Signed at Ottawa, Canada, this 4th day of June, 1998.

"A.A. Sarchuk"

J.T.C.C.



[1]           There appears to be some confusion with respect to the date on which the properties were acquired. The Appellants pleaded that the purchase occurred in November 1991 and this fact was admitted by the Respondent in her Replies. Subsequent material suggests that the properties were rented by the Appellants from June 1, 1991. The evidence of Bainard was that the properties were transferred to the Appellant Gordon on June 21, 1991 (although they had been reported sold on multiple listing as at May 9, 1991.

[2]            This is the same agent that acted for London Life at the time of Gordon’s earlier purchase of 242 - 11th. She subsequently also acted for Rosewood in 1993 when the properties were sold.

[3]           Gordon indicated that the negotiations for the sale of the Chapel commenced subsequent to the purchase of the property at 242 - 11th and were quite unexpected. The Chapel was sold as of November 1, 1991 but 242 - 11th did not form part of the sale. As a result, it was no longer required and it was listed with the others to be sold as a group or individually.

[4]           In October 1993, 242 - 11th Street which had been listed for $52,000 was sold for $45,000.

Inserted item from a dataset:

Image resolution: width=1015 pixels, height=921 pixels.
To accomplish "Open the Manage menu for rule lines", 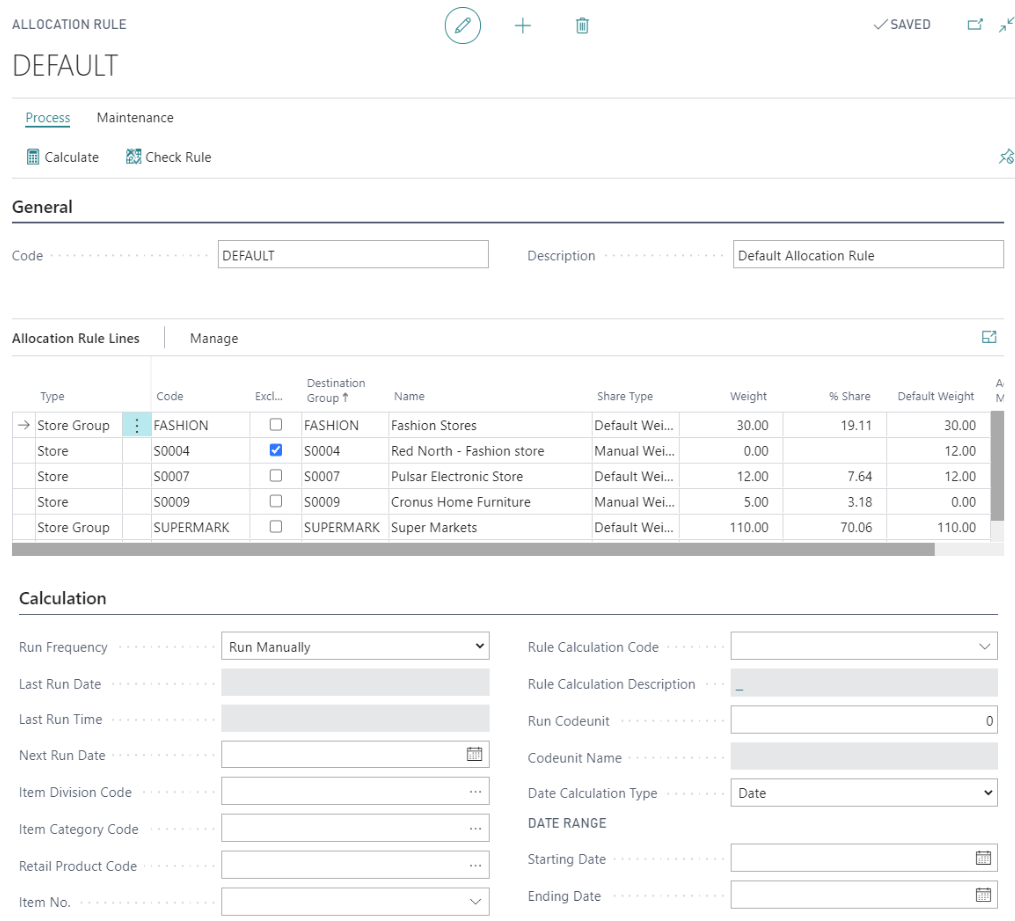I will point(214,339).
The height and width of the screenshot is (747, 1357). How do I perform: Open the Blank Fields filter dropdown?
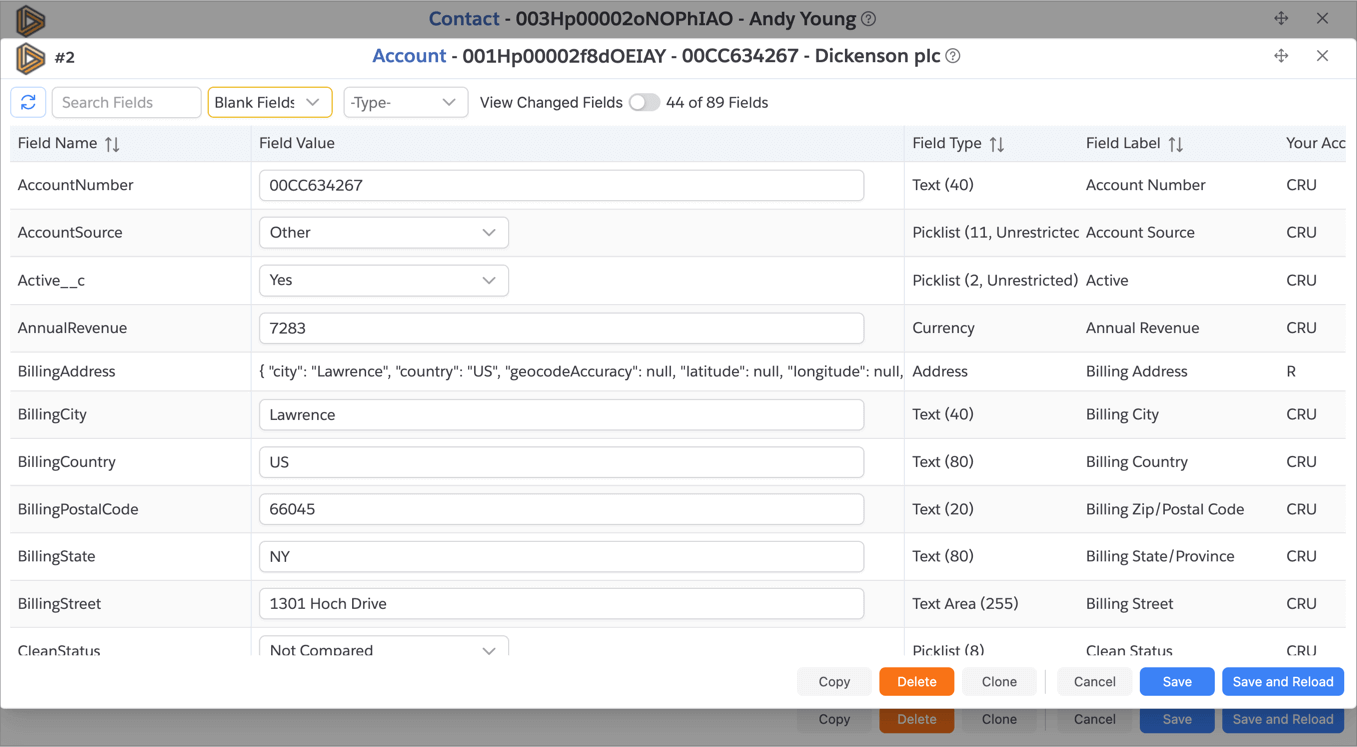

[5]           From 1977 to 1988, Weir was employed by Walter Weir Realty as salesman, office manager and appraiser. In 1983, he became associated with Roland Appraisal Service, purchased its assets in 1984 and from 1986 to 1990 operated a real estate and appraisal service as Roland/Weir Realty and Appraisal. He obtained his Canadian Residential Appraiser (C.R.A.) designation in May 1989 and is working on obtaining his accreditation as an appraiser from the Appraisal Institute of Canada. He currently carries on business as Roland/Weir Appraisal Associates.

[6]           Bainard has been a real estate appraiser since 1976, obtained his Canadian Residential Appraiser designation in 1978 and his accreditation as an appraiser (A.A.C.I.) from the Appraisal Institute of Canada in 1981. In 1987, he completed the Mandatory Recertification requirements of the Appraisal Institute. He has been employed as an appraiser by a number of trust and real estate companies and since 1983, has been a real estate appraiser for Revenue Canada.

[7]           Eric C.E. Todd, Law of Expropriation and Compensation in Canada, Second Edition 1992 at p. 178, paragraph 1(b).

[8]           One of the comparables referred to by Weir (220 - 11th Street), was described by him as the most similar to the subject properties. It was purchased for $6.85 per square foot by the adjacent land owner, the provincial government, for future expansion of the Courthouse. This property was also considered by Bainard (vacant land - comparable number five) and he expressed the opinion that the sale price represented an acquisition by a motivated purchaser which needed to buy that particular site and paid a premium for it.